Effective low power detection starts with historical context.

Operators should be asking:

• What is the normal delivery profile for this charger?

• What does power typically look like across vehicle types and states of charge?

• Is this session outside the expected range?

Pattern-based analysis - especially using statistical thresholds rather than fixed assumptions - reduces noise while still surfacing meaningful deviations.

This avoids overreacting to normal tapering, while preventing persistent underperformance from being dismissed as “just the car.”

Best Practice: Identify the True Limiting Factor

Detection alone isn’t enough.

The critical step is determining where the limit originates.

Is the charger delivering the maximum power it is configured to allow?

Is a smart charging or load management system intentionally capping output?

Or is the vehicle itself limiting acceptance?

This distinction is operationally important.

If the charger is the constraint - even intentionally - operators need to understand how often that limit is being hit and how it affects driver perception.

If the vehicle is the constraint, support teams should be able to explain that clearly and confidently.

Either way, transparency is key.

In the Moment: Clarity Over Assumption

When a driver asks, “Why am I only getting 72 kW on a 150 kW charger?”

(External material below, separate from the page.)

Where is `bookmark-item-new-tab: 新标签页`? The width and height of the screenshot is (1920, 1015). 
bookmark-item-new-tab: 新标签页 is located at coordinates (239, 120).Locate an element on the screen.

The worst answer isn’t slow charging.

It’s uncertainty.

Best-in-class operations prioritize real-time visibility into power limits and session context, so support teams can quickly determine whether a session is:

• Behaving as expected

• Being intentionally limited

• Or showing signs of abnormal performance

That clarity protects driver trust and improves decision-making.

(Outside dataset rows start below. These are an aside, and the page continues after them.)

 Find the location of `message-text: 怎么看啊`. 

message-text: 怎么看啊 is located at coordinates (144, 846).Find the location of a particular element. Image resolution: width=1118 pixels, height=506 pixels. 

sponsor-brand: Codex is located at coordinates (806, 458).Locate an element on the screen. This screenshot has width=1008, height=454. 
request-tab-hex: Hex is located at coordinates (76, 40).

But explanation is only step one.

Mature operators use low power detection to surface systemic constraints - the patterns that repeat across days, weeks, and sites. If a charger frequently hits a configured ceiling, if smart charging consistently steps power down at peak hours, or if a specific dispenser underperforms relative to its peers, those are not one-off events. They are network signals.

Tracking these patterns over time allows operators to:

• Quantify how often chargers are the limiting factor

• Identify sites where configuration changes could unlock more delivered power

• Detect emerging hardware degradation before it becomes a failure

• Prioritize investments based on real performance data

The objective isn’t just to understand low power in the moment - it’s to systematically remove avoidable power constraints across the network.

When operators can see where power is consistently being left on the table, they can fix it.

Our Approach

At Clockwork, this philosophy drives how we handle low power detection.

We analyze charge history to establish what “normal” looks like for each charger and identify statistically unusual behavior rather than reacting to single sessions. Our Root Cause Analysis engine then evaluates whether the limiting factor originates from charger configuration, smart charging policy, or vehicle behavior.

The goal isn’t just to flag low power.

It’s to make sure operators can clearly see - and confidently explain - what’s really happening, right when it matters.